CARRY ON ABROAD 50 YEARS AGO!
The Carry On series of 31 British comedy films was released between 1958 and 1978, produced by Peter Rogers with director Gerald Thomas. The humour of Carry On was in the British comic tradition of music hall and bawdy seaside postcards.
The Carry On series contains the largest number of films of any British film series, and is the second longest running, albeit with a fourteen-year gap (1978–1992) between the 30th and 31st entries. All films were made at Pinewood Studios near Iver Heath, Buckinghamshire. Budgetary constraints meant that a large proportion of the location filming was undertaken close to the studios in and around south Buckinghamshire, including areas of Berkshire and Middlesex. However, by the late 1960s (at the height of the series’ success) more ambitious plots occasionally necessitated locations further afield, which included Snowdonia National Park, Wales (with the foot of Snowdon standing in for the Khyber Pass in Carry On Up the Khyber), and the beaches of the Sussex coast doubling as Saharan sand dunes in Follow That Camel! It’s 50 Years from the Spanish frolics of Carry On Abroad.. The film opens with pub landlord and frequent holidaymaker Vic Flange (Sid James) openly flirting with
the sassy saucepot widow Sadie Tompkins (Barbara Windsor) as his battleaxe wife, Cora (Joan Sims), looks on with disdain. Their twitching friend Harry (Jack Douglas), who is prone to elaborate and violent twitches, arrives and reveals that the package holiday Vic has booked to the Mediterranean island Elsbels (a pun on the slang expression “Hell’s Bells”) which is on the Costa Bomm, also includes Sadie, much to Cora’s outrage. Cora, who avoids holidays because she hates flying, suddenly decides to accompany her boorish husband on the trip, to ensure he keeps away from Sadie.
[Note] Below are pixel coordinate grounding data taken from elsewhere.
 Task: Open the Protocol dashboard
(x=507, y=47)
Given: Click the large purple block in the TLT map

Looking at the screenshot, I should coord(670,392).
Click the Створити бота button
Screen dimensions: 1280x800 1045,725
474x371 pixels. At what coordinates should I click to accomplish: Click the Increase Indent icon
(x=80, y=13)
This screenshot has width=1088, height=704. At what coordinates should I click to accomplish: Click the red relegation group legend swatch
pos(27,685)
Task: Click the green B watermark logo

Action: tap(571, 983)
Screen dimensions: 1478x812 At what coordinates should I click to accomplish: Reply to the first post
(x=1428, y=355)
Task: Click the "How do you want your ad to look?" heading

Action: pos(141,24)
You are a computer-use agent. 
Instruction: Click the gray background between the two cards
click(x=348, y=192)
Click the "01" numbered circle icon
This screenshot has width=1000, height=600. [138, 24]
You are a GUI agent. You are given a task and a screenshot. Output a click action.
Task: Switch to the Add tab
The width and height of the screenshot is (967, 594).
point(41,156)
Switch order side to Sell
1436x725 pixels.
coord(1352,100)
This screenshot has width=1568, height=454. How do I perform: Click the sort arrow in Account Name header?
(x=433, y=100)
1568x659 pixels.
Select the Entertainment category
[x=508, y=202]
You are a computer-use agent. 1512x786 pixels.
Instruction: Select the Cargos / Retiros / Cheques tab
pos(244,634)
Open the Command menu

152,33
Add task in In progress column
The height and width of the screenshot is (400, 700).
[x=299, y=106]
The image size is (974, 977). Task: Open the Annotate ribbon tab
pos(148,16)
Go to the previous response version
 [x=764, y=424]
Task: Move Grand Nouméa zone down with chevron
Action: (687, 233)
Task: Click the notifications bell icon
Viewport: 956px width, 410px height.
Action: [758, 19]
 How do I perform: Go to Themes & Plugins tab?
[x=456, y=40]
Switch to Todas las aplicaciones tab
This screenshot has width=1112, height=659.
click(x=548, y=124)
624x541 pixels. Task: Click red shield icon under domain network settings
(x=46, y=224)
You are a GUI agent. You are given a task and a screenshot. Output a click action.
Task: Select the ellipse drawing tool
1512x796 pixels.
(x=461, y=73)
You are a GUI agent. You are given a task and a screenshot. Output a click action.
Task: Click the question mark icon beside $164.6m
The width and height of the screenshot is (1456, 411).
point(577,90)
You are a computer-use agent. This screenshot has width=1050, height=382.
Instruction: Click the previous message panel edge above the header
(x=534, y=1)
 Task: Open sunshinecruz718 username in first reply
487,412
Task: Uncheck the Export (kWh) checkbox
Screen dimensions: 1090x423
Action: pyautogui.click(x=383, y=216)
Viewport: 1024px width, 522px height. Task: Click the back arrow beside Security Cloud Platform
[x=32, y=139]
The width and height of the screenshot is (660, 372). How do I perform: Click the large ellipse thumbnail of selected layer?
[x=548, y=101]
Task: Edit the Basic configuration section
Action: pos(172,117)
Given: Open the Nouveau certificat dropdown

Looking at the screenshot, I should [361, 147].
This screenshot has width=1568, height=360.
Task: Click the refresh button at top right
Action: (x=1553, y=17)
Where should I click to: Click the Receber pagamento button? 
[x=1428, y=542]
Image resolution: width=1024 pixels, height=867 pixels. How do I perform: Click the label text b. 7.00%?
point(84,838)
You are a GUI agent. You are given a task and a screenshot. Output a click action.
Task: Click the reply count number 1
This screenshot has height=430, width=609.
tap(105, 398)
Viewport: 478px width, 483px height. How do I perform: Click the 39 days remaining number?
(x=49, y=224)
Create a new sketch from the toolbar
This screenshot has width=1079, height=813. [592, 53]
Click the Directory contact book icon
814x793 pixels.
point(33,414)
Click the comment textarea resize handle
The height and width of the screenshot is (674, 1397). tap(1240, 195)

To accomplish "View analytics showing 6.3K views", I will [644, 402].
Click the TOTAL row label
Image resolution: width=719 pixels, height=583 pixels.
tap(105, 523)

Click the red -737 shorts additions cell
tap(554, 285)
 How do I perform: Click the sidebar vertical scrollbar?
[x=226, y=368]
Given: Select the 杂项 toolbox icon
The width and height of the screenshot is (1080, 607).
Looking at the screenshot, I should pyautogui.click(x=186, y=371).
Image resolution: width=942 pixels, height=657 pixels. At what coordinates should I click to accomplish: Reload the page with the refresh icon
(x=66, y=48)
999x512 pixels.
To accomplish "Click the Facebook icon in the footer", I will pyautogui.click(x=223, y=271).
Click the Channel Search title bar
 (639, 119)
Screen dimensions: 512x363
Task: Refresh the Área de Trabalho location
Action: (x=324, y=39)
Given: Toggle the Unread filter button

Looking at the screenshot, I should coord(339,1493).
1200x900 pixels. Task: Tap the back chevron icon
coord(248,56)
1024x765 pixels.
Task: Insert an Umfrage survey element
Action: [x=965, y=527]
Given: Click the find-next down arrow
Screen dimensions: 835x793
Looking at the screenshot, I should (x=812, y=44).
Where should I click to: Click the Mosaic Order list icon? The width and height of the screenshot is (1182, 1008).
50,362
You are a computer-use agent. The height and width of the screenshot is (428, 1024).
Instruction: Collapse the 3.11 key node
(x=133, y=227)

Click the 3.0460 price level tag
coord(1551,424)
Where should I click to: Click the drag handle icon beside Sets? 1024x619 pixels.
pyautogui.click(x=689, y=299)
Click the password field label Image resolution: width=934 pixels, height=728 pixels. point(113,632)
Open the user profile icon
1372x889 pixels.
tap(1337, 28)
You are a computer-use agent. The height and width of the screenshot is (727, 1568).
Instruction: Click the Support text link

On May 13, 1967, Sid James suffered a severe heart attack. He was still lying bedridden in the hospital when the Carry On Doctor film was being filmed. He quit smoking cigarettes and instead smoked a pipe or an occasional cigar. The Heritage Foundation commemorative blue plaque for James was installed at the former Teddington Studios on Boom Road, Teddington, Greater London.